(Stored data)
---

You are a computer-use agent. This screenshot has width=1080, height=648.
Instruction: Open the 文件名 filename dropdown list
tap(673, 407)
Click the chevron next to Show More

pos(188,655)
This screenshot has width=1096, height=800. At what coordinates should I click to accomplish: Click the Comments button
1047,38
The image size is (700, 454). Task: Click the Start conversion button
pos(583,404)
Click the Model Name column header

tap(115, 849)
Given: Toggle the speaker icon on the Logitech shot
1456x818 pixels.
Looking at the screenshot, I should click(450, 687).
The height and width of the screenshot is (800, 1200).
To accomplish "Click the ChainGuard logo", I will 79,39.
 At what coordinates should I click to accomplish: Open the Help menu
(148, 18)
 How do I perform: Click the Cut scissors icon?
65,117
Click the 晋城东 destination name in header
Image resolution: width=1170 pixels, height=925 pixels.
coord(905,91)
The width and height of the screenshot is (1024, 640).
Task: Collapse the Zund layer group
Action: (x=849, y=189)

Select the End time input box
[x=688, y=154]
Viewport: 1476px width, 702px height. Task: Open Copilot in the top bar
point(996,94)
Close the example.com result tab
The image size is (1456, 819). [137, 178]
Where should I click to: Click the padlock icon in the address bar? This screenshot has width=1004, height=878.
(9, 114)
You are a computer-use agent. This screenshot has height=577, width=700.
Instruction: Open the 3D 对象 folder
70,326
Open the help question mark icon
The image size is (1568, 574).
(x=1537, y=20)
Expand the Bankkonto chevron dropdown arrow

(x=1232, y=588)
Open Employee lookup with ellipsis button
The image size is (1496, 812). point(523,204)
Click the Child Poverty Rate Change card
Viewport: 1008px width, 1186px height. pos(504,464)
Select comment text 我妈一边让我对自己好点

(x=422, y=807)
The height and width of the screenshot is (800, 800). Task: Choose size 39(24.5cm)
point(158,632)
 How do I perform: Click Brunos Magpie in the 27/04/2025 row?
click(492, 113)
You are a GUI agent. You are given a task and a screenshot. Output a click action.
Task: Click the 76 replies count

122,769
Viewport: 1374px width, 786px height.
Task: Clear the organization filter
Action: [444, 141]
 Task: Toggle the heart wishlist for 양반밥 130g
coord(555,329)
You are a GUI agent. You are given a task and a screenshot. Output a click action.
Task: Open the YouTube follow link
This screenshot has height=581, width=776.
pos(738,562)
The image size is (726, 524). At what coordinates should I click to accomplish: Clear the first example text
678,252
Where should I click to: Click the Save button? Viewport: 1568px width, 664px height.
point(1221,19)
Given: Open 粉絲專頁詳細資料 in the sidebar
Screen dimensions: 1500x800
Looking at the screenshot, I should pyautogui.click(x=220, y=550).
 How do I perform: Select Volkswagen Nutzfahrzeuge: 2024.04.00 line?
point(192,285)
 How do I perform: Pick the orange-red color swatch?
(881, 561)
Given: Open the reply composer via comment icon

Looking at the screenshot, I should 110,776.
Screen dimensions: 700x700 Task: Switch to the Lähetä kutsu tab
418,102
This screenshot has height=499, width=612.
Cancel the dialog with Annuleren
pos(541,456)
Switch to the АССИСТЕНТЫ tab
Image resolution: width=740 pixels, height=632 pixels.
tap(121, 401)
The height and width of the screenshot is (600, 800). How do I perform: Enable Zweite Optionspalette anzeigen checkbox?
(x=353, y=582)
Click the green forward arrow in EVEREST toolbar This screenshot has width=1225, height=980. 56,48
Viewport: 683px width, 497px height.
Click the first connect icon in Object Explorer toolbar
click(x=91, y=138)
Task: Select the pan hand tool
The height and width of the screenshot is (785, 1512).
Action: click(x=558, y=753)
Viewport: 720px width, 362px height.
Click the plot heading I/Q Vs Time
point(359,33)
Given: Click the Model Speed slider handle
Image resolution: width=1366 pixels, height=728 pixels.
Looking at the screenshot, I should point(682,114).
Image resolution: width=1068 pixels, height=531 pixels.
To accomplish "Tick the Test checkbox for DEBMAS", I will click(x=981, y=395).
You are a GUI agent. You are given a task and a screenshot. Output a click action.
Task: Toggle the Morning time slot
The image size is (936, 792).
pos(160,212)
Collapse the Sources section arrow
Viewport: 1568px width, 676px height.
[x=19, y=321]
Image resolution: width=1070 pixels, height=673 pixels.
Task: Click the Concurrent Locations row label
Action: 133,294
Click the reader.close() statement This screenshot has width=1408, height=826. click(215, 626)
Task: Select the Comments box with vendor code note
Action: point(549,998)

---

# AIM OF THE EXERCISE
Please set down each entry again, word for word.

# EXERCISE RESULT
You are a computer-use agent. This screenshot has width=1080, height=648.
Instruction: Open the 文件名 filename dropdown list
tap(673, 407)
Click the chevron next to Show More

pos(188,655)
This screenshot has width=1096, height=800. At what coordinates should I click to accomplish: Click the Comments button
1047,38
The image size is (700, 454). Task: Click the Start conversion button
pos(583,404)
Click the Model Name column header

tap(115, 849)
Given: Toggle the speaker icon on the Logitech shot
1456x818 pixels.
Looking at the screenshot, I should click(450, 687).
The height and width of the screenshot is (800, 1200).
To accomplish "Click the ChainGuard logo", I will 79,39.
 At what coordinates should I click to accomplish: Open the Help menu
(148, 18)
 How do I perform: Click the Cut scissors icon?
65,117
Click the 晋城东 destination name in header
Image resolution: width=1170 pixels, height=925 pixels.
coord(905,91)
The width and height of the screenshot is (1024, 640).
Task: Collapse the Zund layer group
Action: (x=849, y=189)

Select the End time input box
[x=688, y=154]
Viewport: 1476px width, 702px height. Task: Open Copilot in the top bar
point(996,94)
Close the example.com result tab
The image size is (1456, 819). [137, 178]
Where should I click to: Click the padlock icon in the address bar? This screenshot has width=1004, height=878.
(9, 114)
You are a computer-use agent. This screenshot has height=577, width=700.
Instruction: Open the 3D 对象 folder
70,326
Open the help question mark icon
The image size is (1568, 574).
(x=1537, y=20)
Expand the Bankkonto chevron dropdown arrow

(x=1232, y=588)
Open Employee lookup with ellipsis button
The image size is (1496, 812). point(523,204)
Click the Child Poverty Rate Change card
Viewport: 1008px width, 1186px height. pos(504,464)
Select comment text 我妈一边让我对自己好点

(x=422, y=807)
The height and width of the screenshot is (800, 800). Task: Choose size 39(24.5cm)
point(158,632)
 How do I perform: Click Brunos Magpie in the 27/04/2025 row?
click(492, 113)
You are a GUI agent. You are given a task and a screenshot. Output a click action.
Task: Click the 76 replies count

122,769
Viewport: 1374px width, 786px height.
Task: Clear the organization filter
Action: [444, 141]
 Task: Toggle the heart wishlist for 양반밥 130g
coord(555,329)
You are a GUI agent. You are given a task and a screenshot. Output a click action.
Task: Open the YouTube follow link
This screenshot has height=581, width=776.
pos(738,562)
The image size is (726, 524). At what coordinates should I click to accomplish: Clear the first example text
678,252
Where should I click to: Click the Save button? Viewport: 1568px width, 664px height.
point(1221,19)
Given: Open 粉絲專頁詳細資料 in the sidebar
Screen dimensions: 1500x800
Looking at the screenshot, I should pyautogui.click(x=220, y=550).
 How do I perform: Select Volkswagen Nutzfahrzeuge: 2024.04.00 line?
point(192,285)
 How do I perform: Pick the orange-red color swatch?
(881, 561)
Given: Open the reply composer via comment icon

Looking at the screenshot, I should 110,776.
Screen dimensions: 700x700 Task: Switch to the Lähetä kutsu tab
418,102
This screenshot has height=499, width=612.
Cancel the dialog with Annuleren
pos(541,456)
Switch to the АССИСТЕНТЫ tab
Image resolution: width=740 pixels, height=632 pixels.
tap(121, 401)
The height and width of the screenshot is (600, 800). How do I perform: Enable Zweite Optionspalette anzeigen checkbox?
(x=353, y=582)
Click the green forward arrow in EVEREST toolbar This screenshot has width=1225, height=980. 56,48
Viewport: 683px width, 497px height.
Click the first connect icon in Object Explorer toolbar
click(x=91, y=138)
Task: Select the pan hand tool
The height and width of the screenshot is (785, 1512).
Action: click(x=558, y=753)
Viewport: 720px width, 362px height.
Click the plot heading I/Q Vs Time
point(359,33)
Given: Click the Model Speed slider handle
Image resolution: width=1366 pixels, height=728 pixels.
Looking at the screenshot, I should point(682,114).
Image resolution: width=1068 pixels, height=531 pixels.
To accomplish "Tick the Test checkbox for DEBMAS", I will click(x=981, y=395).
You are a GUI agent. You are given a task and a screenshot. Output a click action.
Task: Toggle the Morning time slot
The image size is (936, 792).
pos(160,212)
Collapse the Sources section arrow
Viewport: 1568px width, 676px height.
[x=19, y=321]
Image resolution: width=1070 pixels, height=673 pixels.
Task: Click the Concurrent Locations row label
Action: 133,294
Click the reader.close() statement This screenshot has width=1408, height=826. click(215, 626)
Task: Select the Comments box with vendor code note
Action: point(549,998)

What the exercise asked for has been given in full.